- Your instructions -
Please list every neural network library named in the forum thread below.
----- Source passage
|
|
|
|
|
by CompleteSkeptic
3175 days ago
|
|
An appropriate quote: "If you can't intelligently argue for both sides of an issue, you don't understand the issue well enough to argue for either." There are many people for whom the declarative paradigm is a huge plus. I would say there are at least 2 major approaches in running fast neural networks: 1. Figure out the common big components and make fast versions of those. 2. Figure out the common small components and how to make those run fast together. Different libraries have different strengths and weaknesses that match the abstraction level that they work at. For example, Caffe is the canonical example of approach 1, which makes writing new kinds of layers much harder than with other libraries, but makes connecting those layers quite easy as well as enabling new techniques that work layer-wise (such as new kinds of initialization). Approach 2 (TensorFlow's approach) introduces a lot of complexity, but it allows for different kinds of research. For example, because how you combine the low-level operations is decoupled from how those things are optimized together, you can more easily create efficient versions of new layers without resorting to native code. |
|
At least Tensorflow isn't at that level, because its "declarative" syntax is just yet another imperative language living on top of Python. But it still makes performance debugging really hard.
With PyTorch, I can just sprinkle torch.cuda.synchronize() liberally and the code will tell me exactly which CUDA kernel calls are consuming how much milliseconds. With Tensorflow, I have no idea why it is slow, or whether it can be any faster at all.
----------
----- Record extracts
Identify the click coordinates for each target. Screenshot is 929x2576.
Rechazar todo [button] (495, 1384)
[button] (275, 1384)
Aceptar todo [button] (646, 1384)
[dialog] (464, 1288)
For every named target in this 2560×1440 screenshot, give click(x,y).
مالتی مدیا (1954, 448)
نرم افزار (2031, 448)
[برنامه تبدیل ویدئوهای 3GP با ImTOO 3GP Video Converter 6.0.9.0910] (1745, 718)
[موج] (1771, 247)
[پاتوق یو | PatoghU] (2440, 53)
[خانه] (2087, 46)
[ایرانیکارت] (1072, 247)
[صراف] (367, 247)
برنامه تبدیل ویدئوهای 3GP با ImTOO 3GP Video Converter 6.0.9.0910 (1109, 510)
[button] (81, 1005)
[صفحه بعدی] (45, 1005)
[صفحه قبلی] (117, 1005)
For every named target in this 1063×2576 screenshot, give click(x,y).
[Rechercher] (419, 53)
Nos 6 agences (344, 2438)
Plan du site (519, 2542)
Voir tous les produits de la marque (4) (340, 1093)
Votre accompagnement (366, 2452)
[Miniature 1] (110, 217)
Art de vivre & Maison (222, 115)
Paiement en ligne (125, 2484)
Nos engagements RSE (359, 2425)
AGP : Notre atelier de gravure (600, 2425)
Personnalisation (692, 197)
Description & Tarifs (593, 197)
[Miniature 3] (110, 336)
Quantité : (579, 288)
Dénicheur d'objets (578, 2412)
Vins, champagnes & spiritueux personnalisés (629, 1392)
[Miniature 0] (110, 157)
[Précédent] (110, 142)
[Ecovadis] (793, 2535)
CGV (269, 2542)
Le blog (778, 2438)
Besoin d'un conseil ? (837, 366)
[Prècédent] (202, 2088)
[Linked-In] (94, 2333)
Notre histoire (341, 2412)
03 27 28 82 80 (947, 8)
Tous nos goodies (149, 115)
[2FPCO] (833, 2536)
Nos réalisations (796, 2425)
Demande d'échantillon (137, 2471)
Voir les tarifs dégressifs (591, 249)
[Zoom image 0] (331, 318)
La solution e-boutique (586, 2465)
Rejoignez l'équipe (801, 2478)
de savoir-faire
----------
- Finished exercise -
Caffe, TensorFlow, PyTorch